Other definitions just say any non-native species is an invasive species, and in that case you could have an invasive species that nobody really is worried about.
It’s popular to differentiate along the lines of native, adapted, and invasive.
Native plants originated in the area in which they live.
Adapted plants may not be from the area, but they survive and do not out-compete the native plants, so the native plants can remain and continue to uphold their role in the ecosystem.
Invasive plants out-compete the native plants and slowly take their place, cutting them out of the ecosystem and leading to collapse.
I’ve thought about the same thing. As others have said “it depends on what you mean by invasive”. Imo, any introduced specimen must be at the very least displacing a native counterpart which until recently did not have that competition.

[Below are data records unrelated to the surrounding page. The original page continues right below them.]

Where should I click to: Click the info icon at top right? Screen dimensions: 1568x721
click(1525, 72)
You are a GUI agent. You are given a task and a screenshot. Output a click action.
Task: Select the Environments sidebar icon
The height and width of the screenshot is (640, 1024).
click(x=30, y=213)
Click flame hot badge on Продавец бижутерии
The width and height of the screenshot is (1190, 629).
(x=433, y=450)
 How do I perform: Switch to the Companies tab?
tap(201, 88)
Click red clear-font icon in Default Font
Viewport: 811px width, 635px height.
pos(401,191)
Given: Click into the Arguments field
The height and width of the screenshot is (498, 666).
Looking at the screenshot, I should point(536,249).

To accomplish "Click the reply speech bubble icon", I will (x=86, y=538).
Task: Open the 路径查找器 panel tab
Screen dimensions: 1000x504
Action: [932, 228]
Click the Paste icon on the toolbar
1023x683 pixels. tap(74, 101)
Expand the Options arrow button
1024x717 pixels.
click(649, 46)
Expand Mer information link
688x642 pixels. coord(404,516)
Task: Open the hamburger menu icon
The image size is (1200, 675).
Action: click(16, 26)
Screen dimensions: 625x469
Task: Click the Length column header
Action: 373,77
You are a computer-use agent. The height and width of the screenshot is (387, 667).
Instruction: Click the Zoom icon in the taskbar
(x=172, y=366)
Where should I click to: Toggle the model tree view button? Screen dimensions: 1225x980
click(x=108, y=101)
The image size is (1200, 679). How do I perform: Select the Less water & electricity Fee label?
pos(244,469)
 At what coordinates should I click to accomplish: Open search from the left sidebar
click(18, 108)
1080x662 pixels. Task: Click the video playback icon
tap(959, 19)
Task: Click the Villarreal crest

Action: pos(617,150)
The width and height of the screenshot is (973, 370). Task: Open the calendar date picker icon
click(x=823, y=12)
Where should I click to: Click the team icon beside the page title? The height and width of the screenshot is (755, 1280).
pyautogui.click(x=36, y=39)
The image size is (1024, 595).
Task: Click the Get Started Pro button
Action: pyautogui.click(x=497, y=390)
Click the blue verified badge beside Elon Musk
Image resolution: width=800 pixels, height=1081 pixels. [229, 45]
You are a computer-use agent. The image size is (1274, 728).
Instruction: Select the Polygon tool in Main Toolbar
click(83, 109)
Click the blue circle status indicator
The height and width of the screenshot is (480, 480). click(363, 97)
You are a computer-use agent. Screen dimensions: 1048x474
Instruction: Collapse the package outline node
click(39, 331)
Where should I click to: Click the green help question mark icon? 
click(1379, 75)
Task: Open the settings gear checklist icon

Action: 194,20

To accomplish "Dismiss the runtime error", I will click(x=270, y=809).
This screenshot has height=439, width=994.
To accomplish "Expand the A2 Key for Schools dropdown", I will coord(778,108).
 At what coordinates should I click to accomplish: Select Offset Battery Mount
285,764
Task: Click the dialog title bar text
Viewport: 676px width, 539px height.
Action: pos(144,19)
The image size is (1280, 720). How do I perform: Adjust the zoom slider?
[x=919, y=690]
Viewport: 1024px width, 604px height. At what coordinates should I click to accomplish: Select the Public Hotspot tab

Maybe some counter examples of you’re interested (North American). Dandelions are often said to be beneficial because they provided some of the first food sources for important pollinators. Honey bees, important pollinators, are mostly introduced. And Earth worms which are important to still development and bird food are introduced.
Invasive Species usually only refer to animals and plants that are harmful and unable to be naturally controlled.
For others that generally did not cause major issues it would usually be referred to as simply non-native/exotic/introduced/naturalized. Virtually no introduced species in history have had a net positive impact on the ecosystem except when they are introduced to deal with an invasive species. This is because even if the plant or animal isn’t wildly out of control, there are limited resources in an ecosystem, food, space, light, water, nutrients, etc, and by default the presence of a new species means its taking away resources from another somewhere else.